____ Source data
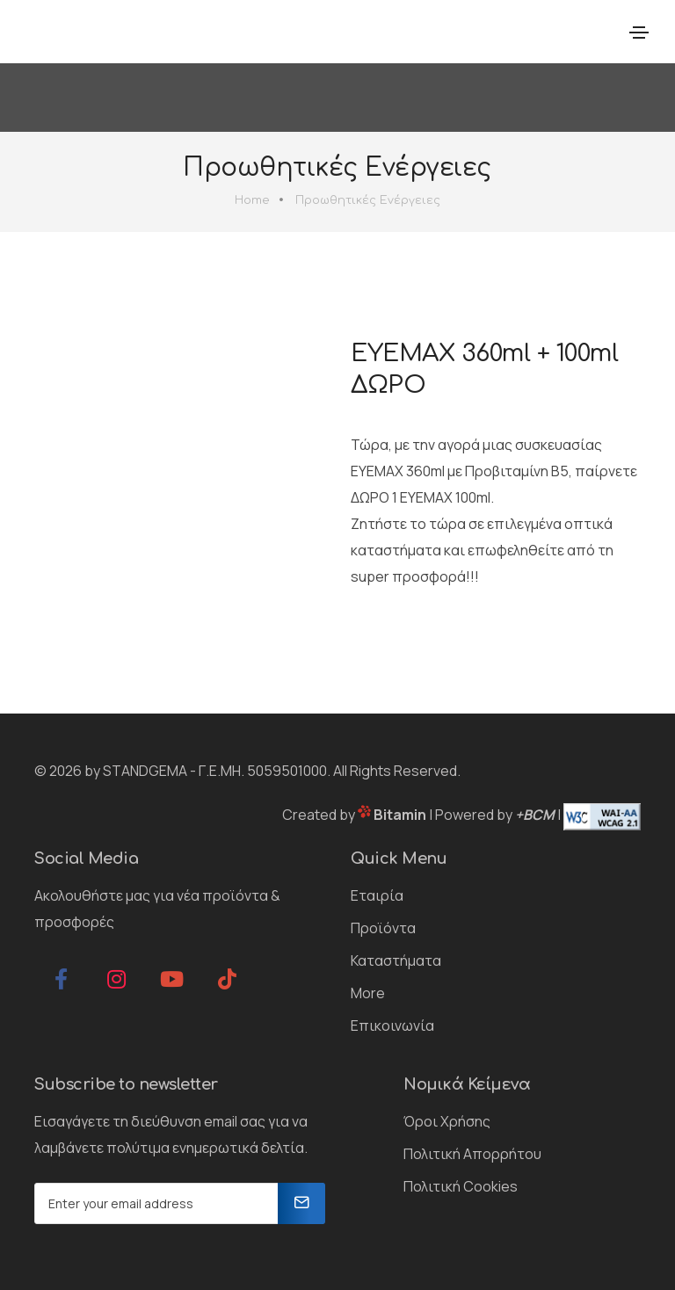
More (368, 993)
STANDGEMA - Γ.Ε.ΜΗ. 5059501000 (215, 770)
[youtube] (171, 979)
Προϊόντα (383, 928)
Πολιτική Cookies (460, 1186)
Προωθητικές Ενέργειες (367, 200)
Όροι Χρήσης (446, 1121)
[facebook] (60, 979)
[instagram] (116, 979)
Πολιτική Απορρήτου (472, 1153)
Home (252, 200)
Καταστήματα (396, 960)
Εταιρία (377, 895)
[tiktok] (226, 979)
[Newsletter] (301, 1203)
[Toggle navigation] (639, 32)
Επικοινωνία (392, 1025)
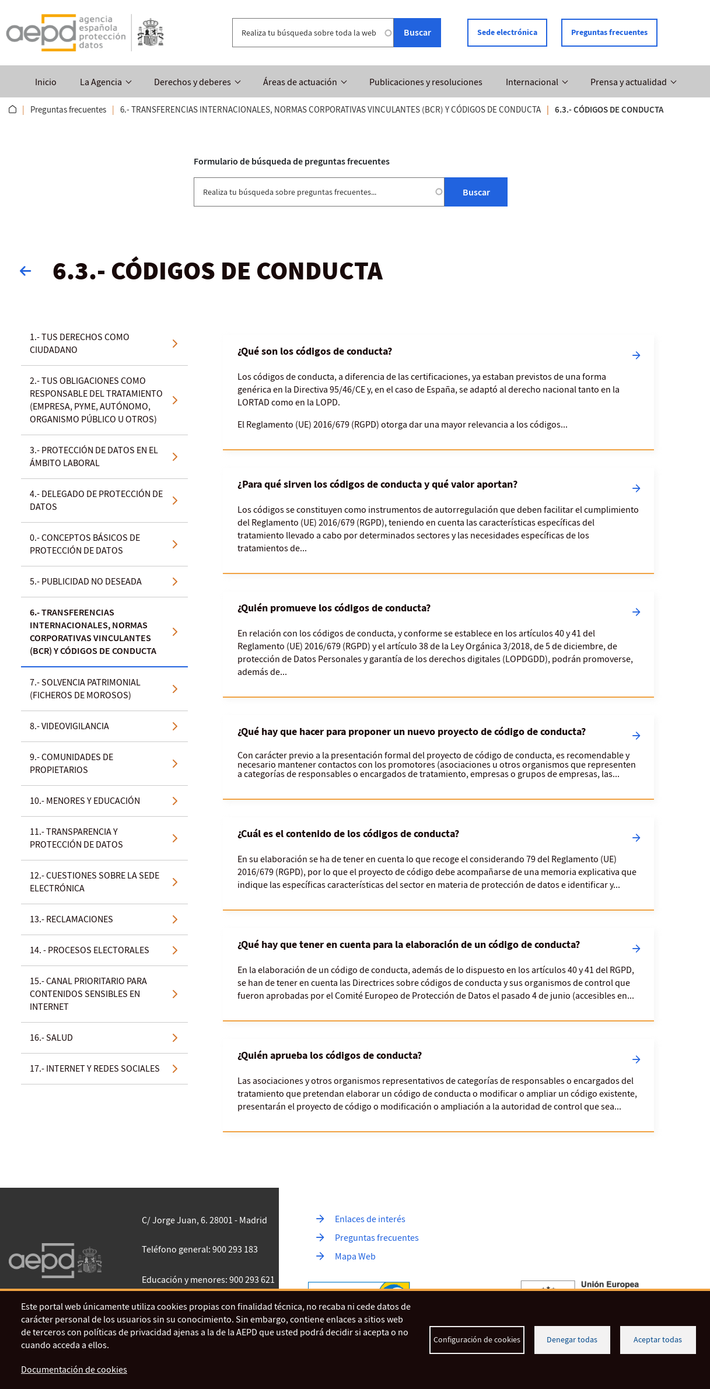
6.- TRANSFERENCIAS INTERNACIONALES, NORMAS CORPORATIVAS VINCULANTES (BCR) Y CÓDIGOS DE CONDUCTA (330, 110)
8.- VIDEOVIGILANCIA (69, 726)
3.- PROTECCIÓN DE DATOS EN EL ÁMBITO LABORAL (94, 456)
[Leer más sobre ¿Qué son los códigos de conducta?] (438, 391)
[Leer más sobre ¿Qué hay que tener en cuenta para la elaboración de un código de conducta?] (438, 974)
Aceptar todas (658, 1340)
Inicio (46, 82)
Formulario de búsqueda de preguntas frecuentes (292, 161)
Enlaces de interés (370, 1218)
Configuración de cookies (476, 1340)
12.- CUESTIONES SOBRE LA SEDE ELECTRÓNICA (94, 881)
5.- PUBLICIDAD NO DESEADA (86, 581)
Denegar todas (572, 1340)
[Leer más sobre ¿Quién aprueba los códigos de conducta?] (438, 1084)
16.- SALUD (51, 1037)
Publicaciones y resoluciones (425, 82)
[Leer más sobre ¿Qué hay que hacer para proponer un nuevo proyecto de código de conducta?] (438, 756)
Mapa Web (355, 1256)
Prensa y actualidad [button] (628, 82)
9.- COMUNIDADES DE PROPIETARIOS (71, 763)
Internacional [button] (532, 82)
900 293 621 (252, 1279)
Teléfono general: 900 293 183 (200, 1249)
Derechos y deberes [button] (192, 82)
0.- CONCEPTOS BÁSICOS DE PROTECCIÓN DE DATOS (85, 543)
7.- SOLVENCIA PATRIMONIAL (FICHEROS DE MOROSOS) (85, 688)
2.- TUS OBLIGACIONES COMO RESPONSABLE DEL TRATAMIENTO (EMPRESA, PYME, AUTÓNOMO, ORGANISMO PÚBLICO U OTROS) (96, 400)
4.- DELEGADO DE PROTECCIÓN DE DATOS (96, 500)
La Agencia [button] (101, 82)
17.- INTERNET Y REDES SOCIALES (95, 1068)
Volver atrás (31, 270)
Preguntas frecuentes (609, 32)
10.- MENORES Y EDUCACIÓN (85, 800)
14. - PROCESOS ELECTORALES (89, 950)
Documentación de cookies (74, 1370)
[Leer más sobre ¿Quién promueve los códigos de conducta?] (438, 643)
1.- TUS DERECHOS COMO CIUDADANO (80, 343)
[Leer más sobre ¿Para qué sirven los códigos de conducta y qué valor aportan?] (438, 519)
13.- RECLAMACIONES (71, 919)
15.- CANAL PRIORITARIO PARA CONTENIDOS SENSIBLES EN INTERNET (88, 993)
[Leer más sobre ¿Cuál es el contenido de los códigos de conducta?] (438, 863)
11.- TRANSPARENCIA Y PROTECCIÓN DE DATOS (76, 837)
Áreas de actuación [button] (300, 82)
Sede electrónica (507, 32)
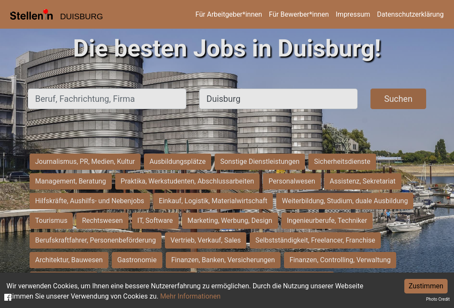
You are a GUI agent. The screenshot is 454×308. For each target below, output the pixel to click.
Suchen (398, 99)
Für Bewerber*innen (299, 14)
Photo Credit (438, 299)
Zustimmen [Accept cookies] (426, 286)
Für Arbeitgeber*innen (228, 14)
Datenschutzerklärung (410, 14)
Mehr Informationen (190, 296)
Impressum (353, 14)
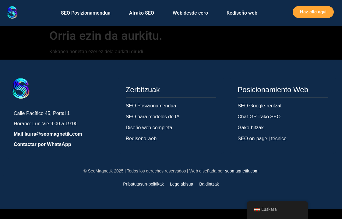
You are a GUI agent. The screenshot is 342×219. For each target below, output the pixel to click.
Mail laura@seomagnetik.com (48, 134)
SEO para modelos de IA (153, 116)
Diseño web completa (149, 127)
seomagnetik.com (242, 171)
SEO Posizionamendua (86, 13)
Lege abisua (181, 184)
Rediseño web (242, 13)
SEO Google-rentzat (259, 105)
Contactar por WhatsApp (42, 144)
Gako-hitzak (250, 127)
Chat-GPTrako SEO (259, 116)
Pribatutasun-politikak (143, 184)
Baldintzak (209, 184)
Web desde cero (190, 13)
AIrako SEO (141, 13)
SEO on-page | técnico (262, 138)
________
→ Work to do:
Scale the answer coordinates of the items from the line holding "Inicio (46, 82)" through the line holding "Denegar todas (572, 1340)", inclusive, by 0.35, and round each result to a whole number, with halves rounded up. Write out each of these lines in full, keeping its item text unchanged.

→ The completed task:
Inicio (16, 29)
Formulario de búsqueda de preguntas frecuentes (102, 56)
Enlaces de interés (130, 426)
Configuración de cookies (167, 469)
12.- CUESTIONES SOBRE LA SEDE ELECTRÓNICA (33, 308)
5.- PUBLICIDAD NO DESEADA (30, 203)
Denegar todas (200, 469)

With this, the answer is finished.